What Now? is a long-running entertainment show for primary school-aged children. Filmed before a live studio audience on weekend mornings, What Now? is a New Zealand TV institution; it was the first TV show to have live phone-ins. The series is known for its challenges that sometimes result in participants being 'gunged'. A roll-call of presenters includes Steve Parr, Danny Watson, Simon Barnett, Jason Gunn, Michelle A'Court, Tamati Coffey, Antonia Prebble, and more. 'Get out of your Lazy Bed' by Matt Bianco is the theme song memorable to generations of Kiwi kids.
This animated TV comedy series is a modern day fairytale following the adventures of five kids growing up in one of Auckland's grungier suburbs. With a fearless, un-PC wit and Simpsons-esque celebrity cameos, it managed to be primetime and family-friendly. The popular show was made by Firehorse Films, and developed from the brazen and poly-saturated comedy of theatre group Naked Samoans. Screening on TV3 for five series it won Best Comedy at the NZ Screen Awards three years running and a Qantas Award for Ant Sang's production design. "Morningside for life!"
Freaky creator Thomas Robins’ second horror anthology for kids makes use of a sophisticated story structure.
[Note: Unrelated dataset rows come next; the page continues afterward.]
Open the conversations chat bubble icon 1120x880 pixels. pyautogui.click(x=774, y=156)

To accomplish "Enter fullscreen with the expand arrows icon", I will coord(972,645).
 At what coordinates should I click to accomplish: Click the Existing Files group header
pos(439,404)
Years ago Room 21 at Killian High was cursed by its satanic school founder. A new principal dismisses warnings and opens the space, unleashing the curse onto new students. Each episode is split into three parts as three students battle demons. The number 21 plays an important role; the 21 students of Room 21 must overcome an eclectic range of demons or else the evil Killian claims their souls ‘forever’. A second season followed in 2008.
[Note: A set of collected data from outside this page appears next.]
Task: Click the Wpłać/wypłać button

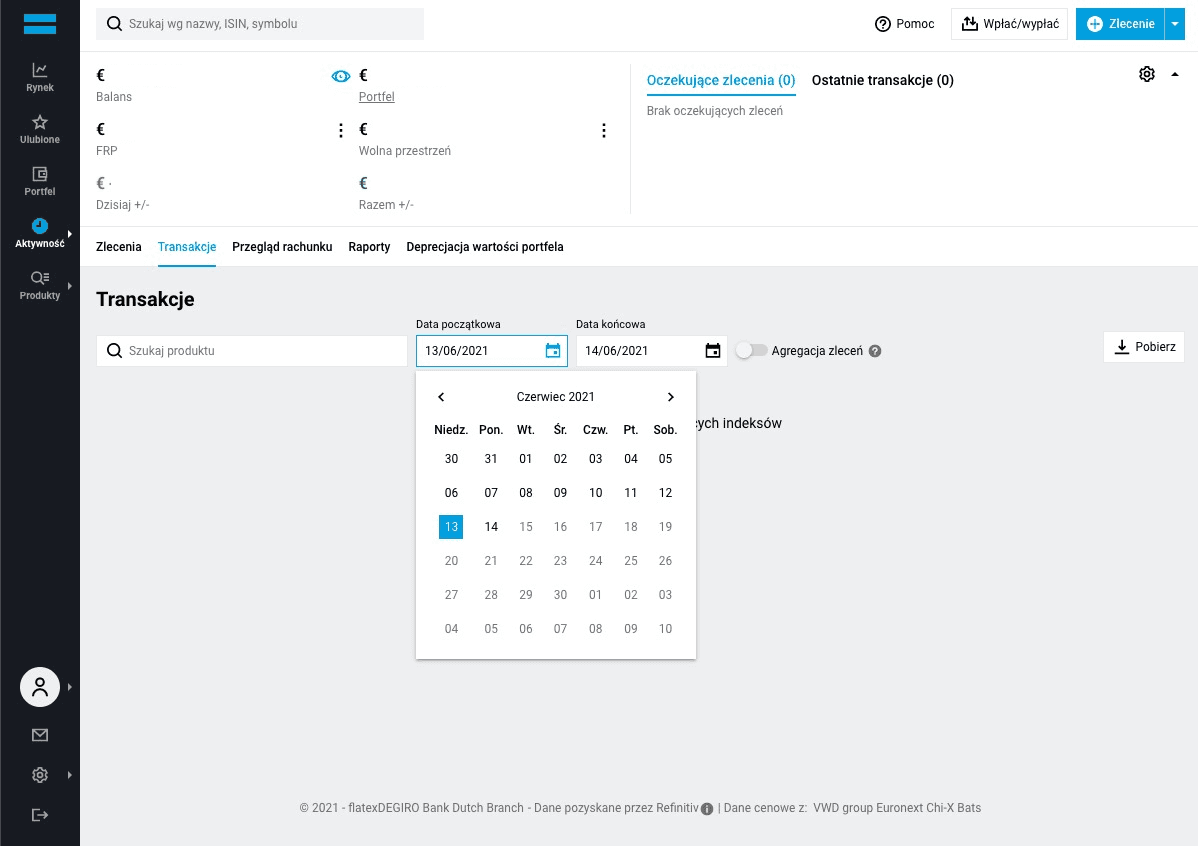Action: (1009, 24)
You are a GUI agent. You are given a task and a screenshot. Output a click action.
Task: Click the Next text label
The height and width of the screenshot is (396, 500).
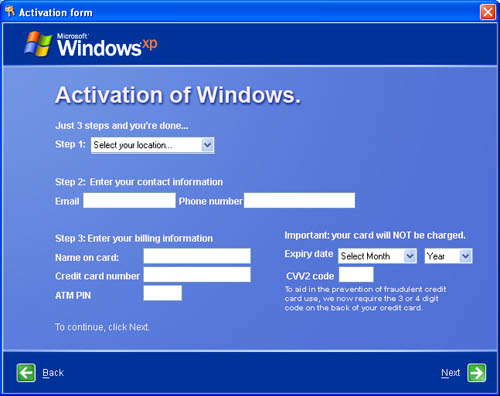(x=451, y=373)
From 2009 to 2013, The Erin Simpson Show was a staple of TVNZ’s after school programming. The magazine format took in interviews (including Justin Bieber and Selena Gomez), mini-soaps, competitions, social media and reports covering fashion, sport and entertainment. Presenter Erin Simpson hosted over 770 episodes, and was a familiar face to a generation of Kiwi kids. The show’s many reporters included actor Kimberley Crossman, singer Ruby Frost, rugby player Isaac Ross, and conservationist Nicola Toki. The show was produced by Whitebait TV (now Whitebait Media).
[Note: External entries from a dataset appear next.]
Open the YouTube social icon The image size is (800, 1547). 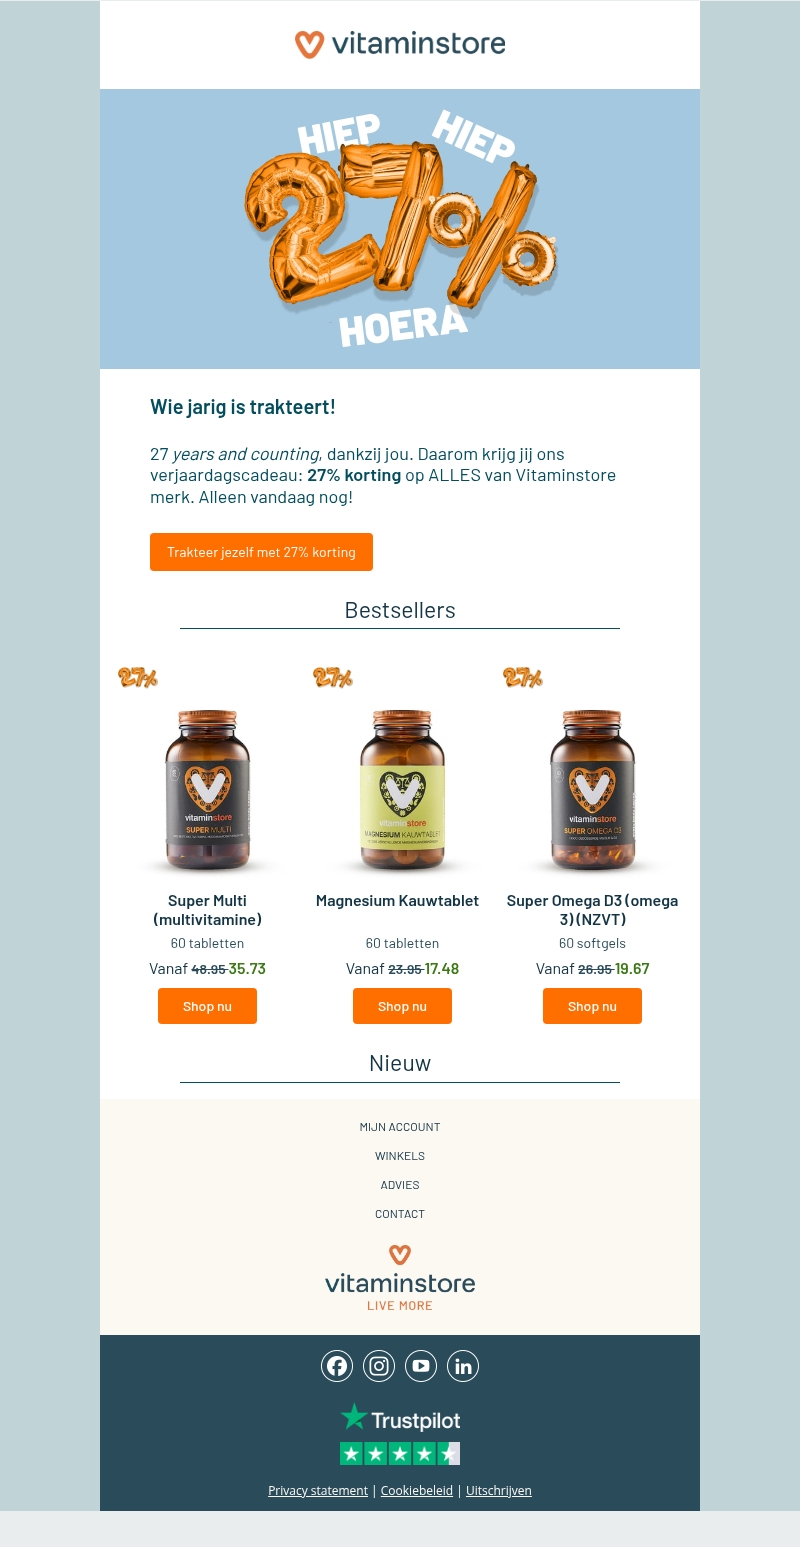pos(421,1366)
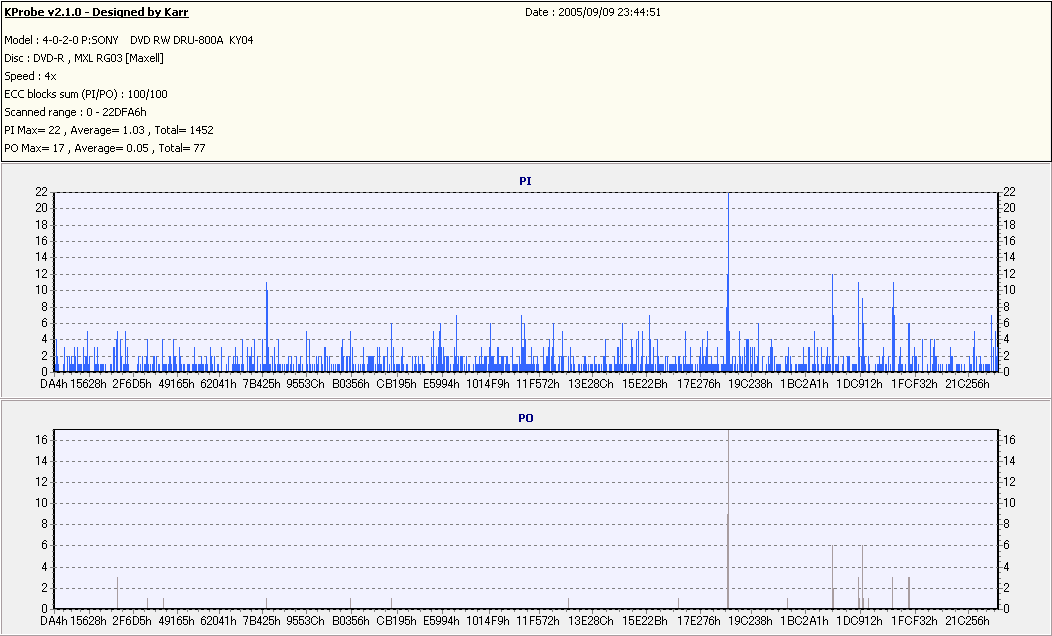Screen dimensions: 1052x636
Task: Click the DA4h label under the PI chart
Action: click(54, 384)
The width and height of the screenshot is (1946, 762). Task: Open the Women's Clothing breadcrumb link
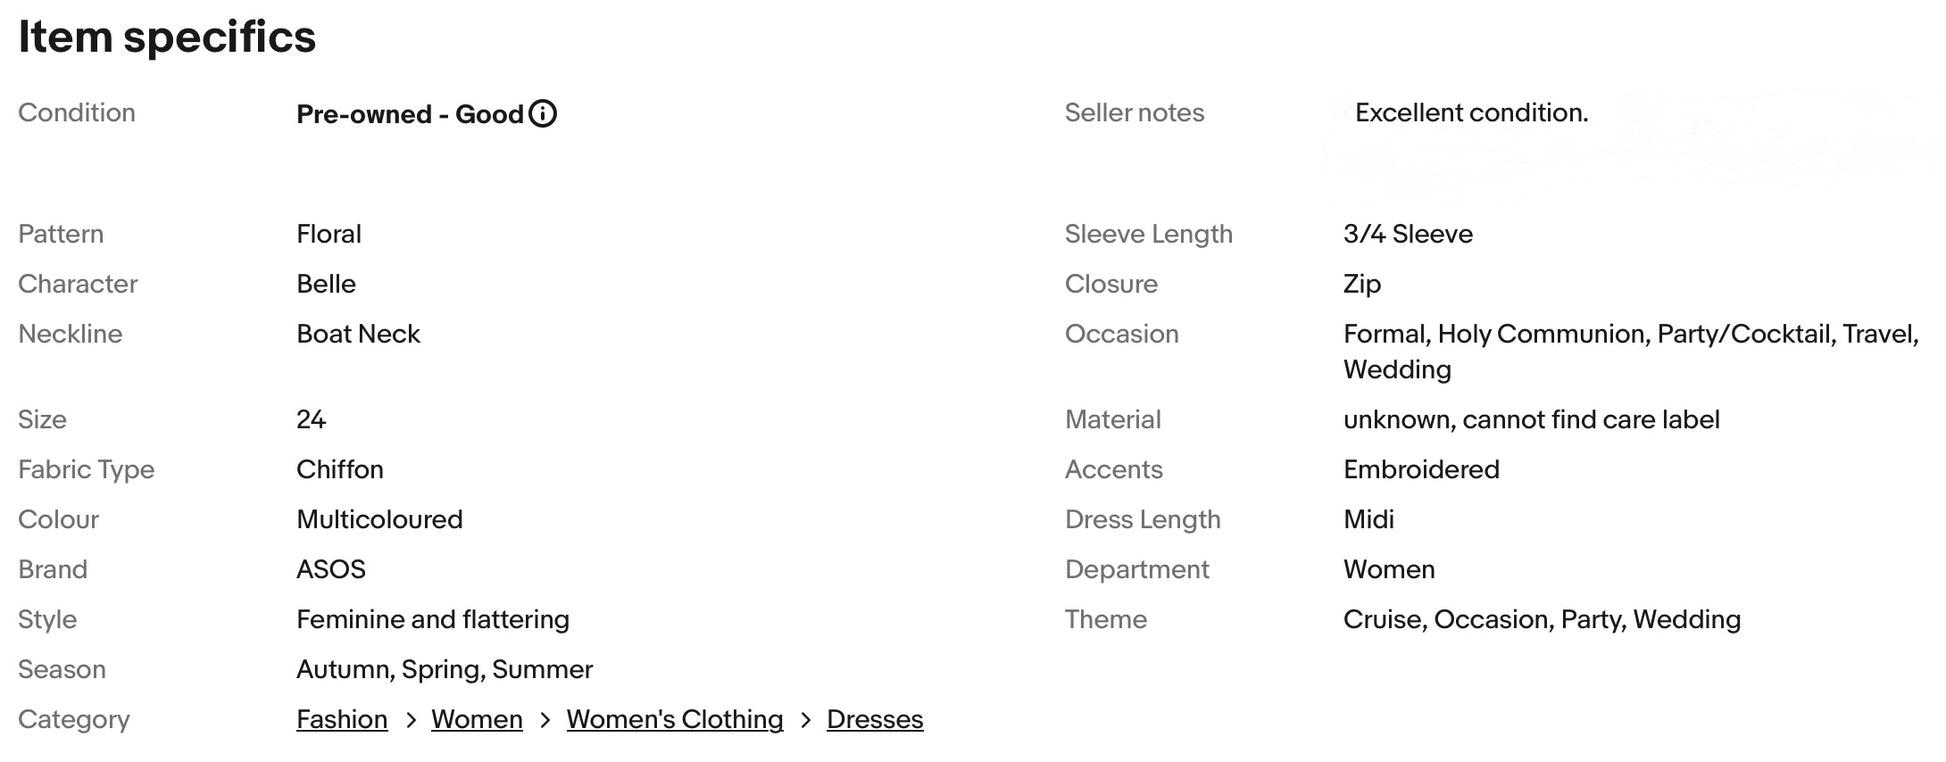(x=675, y=720)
Nice One has become a legend in New Zealand children's TV: with the show's signature theme tune ('Nice one Stu!') and Stu's thumbs-up salute, totemic for kids of the era. On the show, host Stu Dennison played a cheeky pony-tailed schoolboy who delighted children and infuriated adults with his irreverent antics. Dennison developed the persona in live segments on Ready to Roll, before transporting him to his own after-school programme, filmed at Avalon Studios for TV One. Nice One also featured cooking (with Alison Holst), craft, singing and plenty of humour.